■ **What you have to do**
Take each line from the entries that holds "agent" and copy it out.
━━━━━━━━━━━━━━━━
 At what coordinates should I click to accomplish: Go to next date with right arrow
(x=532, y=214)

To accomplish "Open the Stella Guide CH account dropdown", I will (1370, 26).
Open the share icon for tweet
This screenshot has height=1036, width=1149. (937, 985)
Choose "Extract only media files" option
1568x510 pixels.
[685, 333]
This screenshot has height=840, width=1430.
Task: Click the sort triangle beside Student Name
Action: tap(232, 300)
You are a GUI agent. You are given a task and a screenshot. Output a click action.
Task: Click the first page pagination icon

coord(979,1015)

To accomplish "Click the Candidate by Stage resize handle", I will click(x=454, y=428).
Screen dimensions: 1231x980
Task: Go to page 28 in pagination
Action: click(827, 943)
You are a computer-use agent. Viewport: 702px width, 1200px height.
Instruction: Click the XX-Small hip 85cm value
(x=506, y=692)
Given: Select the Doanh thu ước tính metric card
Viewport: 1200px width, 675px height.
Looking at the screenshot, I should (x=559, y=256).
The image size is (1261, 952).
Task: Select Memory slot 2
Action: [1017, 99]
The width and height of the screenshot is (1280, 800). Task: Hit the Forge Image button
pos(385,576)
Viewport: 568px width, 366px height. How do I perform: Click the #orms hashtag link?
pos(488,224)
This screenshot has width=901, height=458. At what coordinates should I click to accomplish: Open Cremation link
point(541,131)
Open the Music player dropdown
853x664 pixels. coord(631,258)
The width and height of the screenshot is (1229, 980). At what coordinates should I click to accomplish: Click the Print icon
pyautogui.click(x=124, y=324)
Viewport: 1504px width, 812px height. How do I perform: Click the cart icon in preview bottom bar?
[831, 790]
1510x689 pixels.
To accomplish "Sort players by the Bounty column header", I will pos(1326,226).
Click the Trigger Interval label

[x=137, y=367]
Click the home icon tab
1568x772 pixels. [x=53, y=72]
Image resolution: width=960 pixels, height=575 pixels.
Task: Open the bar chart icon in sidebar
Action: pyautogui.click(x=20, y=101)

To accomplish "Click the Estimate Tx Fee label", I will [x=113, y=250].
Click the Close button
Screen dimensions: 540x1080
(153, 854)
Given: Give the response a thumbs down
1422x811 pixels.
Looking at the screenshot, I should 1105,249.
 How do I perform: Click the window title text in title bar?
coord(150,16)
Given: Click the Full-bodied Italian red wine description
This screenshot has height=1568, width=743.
━━━━━━━━━━━━━━━━
■ **Exercise result**
You are a GUI agent. You are given a task and a screenshot. Output a click action.
You are a computer-use agent. Viewport: 702px width, 1200px height.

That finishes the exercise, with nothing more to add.